:: Given exercise ::
Reproduce the records below from the line containing "Where should I" down to the line containing "pos(151,294)", both lines included, and leave the pictures out.

:: Recorded data ::
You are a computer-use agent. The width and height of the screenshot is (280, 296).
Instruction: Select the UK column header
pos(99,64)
* * *
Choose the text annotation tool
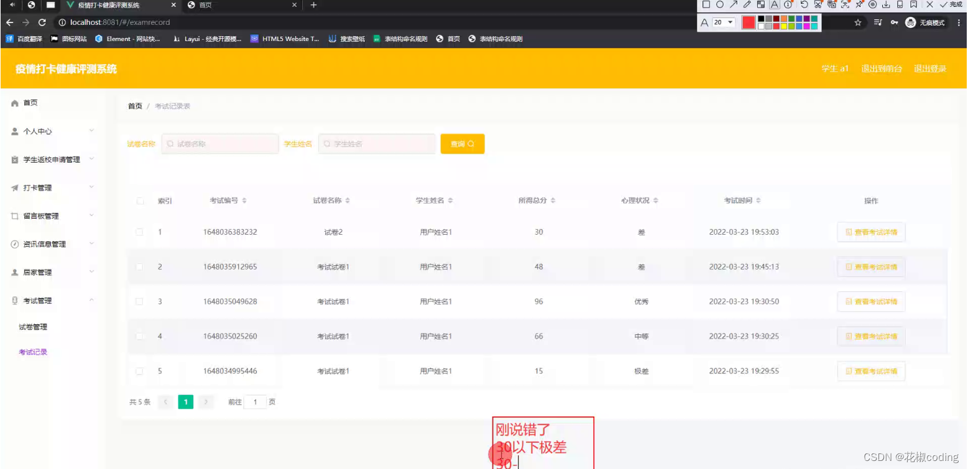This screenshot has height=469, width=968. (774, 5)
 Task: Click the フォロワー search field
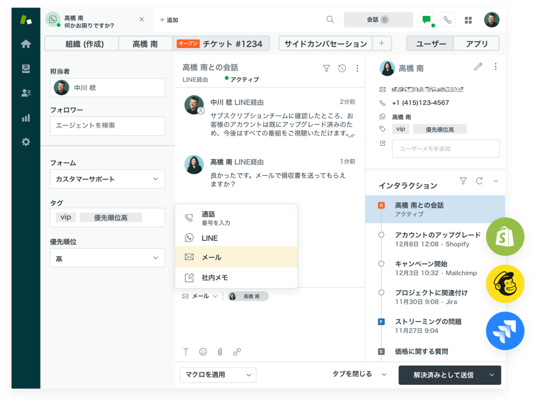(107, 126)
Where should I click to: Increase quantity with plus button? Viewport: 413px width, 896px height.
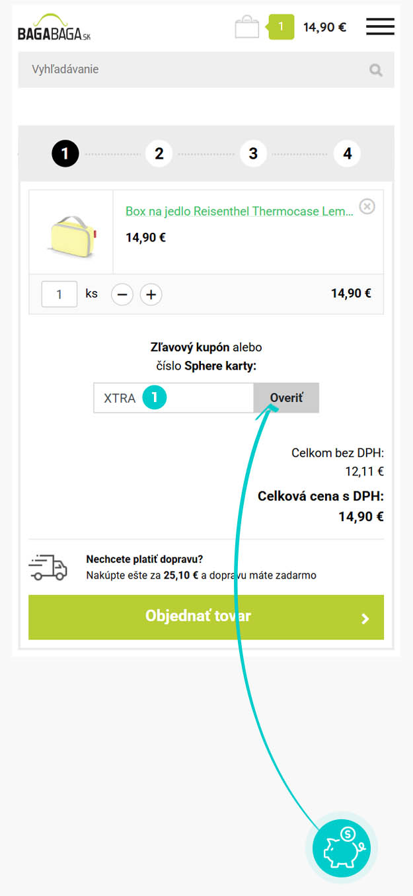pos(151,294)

:: Answer to the task ::
Where should I click to: Increase quantity with plus button? Viewport: 413px width, 896px height.
pos(151,294)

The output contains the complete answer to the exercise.